**原文抜粋:**
____________________

日本生命の物件を多く扱う安定感から業界内では比較的高い定着率、採用力がある企業だと思っております。しかしながら、ビル管理という仕事はお客様のビルの安全を24時間365日体制で守っていく仕事。シフト勤務で従業員同士の勤務時間がバラバラであったり、物件によってはメンバー一人で管理を任されたりということもあります。上司と部下の勤務時間も勤務場所も異なるというコミュニケーションが取りづらい環境のなか、どうしても関係性が希薄になりやすい側面があります。また、管理職向けにマネジメントの研修をしっかりと実施しているものの、技術者というやや職人気質な社員が多いせいか、すべての管理職が高いマネジメント力を発揮できているとは言い難い状況でもありました。

____________________

**課題の内容:**
A) ビル管理に関する抜粋のうち、「日本生命の物件を多く扱う安定」から「言い難い状況でもありました。」までを一字一句変えずに書き写してください。
B) ビル管理に関する抜粋によると、上司と部下の関係性が希薄になりやすいのはなぜですか。1～3文で説明してください。
抜粋に書かれている内容だけを手がかりにしてください。

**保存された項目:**
____________________

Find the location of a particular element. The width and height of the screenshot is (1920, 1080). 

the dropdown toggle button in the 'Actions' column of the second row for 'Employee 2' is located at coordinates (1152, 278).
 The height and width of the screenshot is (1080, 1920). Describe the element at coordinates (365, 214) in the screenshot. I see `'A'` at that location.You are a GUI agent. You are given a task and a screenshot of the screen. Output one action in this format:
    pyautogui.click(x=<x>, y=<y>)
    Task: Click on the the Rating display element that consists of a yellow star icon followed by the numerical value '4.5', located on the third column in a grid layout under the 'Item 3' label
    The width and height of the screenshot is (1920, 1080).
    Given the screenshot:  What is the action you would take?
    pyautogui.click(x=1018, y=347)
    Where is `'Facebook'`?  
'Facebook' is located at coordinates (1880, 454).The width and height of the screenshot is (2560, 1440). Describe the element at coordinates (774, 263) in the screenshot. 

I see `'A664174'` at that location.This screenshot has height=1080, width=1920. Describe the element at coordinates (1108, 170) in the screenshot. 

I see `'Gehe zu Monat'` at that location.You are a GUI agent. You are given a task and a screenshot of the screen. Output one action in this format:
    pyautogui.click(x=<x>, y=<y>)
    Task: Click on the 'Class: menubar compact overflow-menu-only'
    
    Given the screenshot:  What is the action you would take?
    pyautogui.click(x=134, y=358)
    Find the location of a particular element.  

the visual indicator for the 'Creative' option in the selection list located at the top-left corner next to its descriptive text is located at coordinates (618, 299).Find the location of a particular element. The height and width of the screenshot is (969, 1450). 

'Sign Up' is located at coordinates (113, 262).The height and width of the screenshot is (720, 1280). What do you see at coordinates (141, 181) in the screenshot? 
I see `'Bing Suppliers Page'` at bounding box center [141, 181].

____________________

**各課題の解答:**
A)
日本生命の物件を多く扱う安定感から業界内では比較的高い定着率、採用力がある企業だと思っております。しかしながら、ビル管理という仕事はお客様のビルの安全を24時間365日体制で守っていく仕事。シフト勤務で従業員同士の勤務時間がバラバラであったり、物件によってはメンバー一人で管理を任されたりということもあります。上司と部下の勤務時間も勤務場所も異なるというコミュニケーションが取りづらい環境のなか、どうしても関係性が希薄になりやすい側面があります。また、管理職向けにマネジメントの研修をしっかりと実施しているものの、技術者というやや職人気質な社員が多いせいか、すべての管理職が高いマネジメント力を発揮できているとは言い難い状況でもありました。

B) ビル管理はお客様のビルの安全を24時間365日体制で守る仕事です。シフト勤務のため従業員同士の勤務時間がバラバラになり、物件によっては一人で管理を任されることもあります。そのため上司と部下の勤務時間も勤務場所も異なり、コミュニケーションが取りづらい環境になっているからです。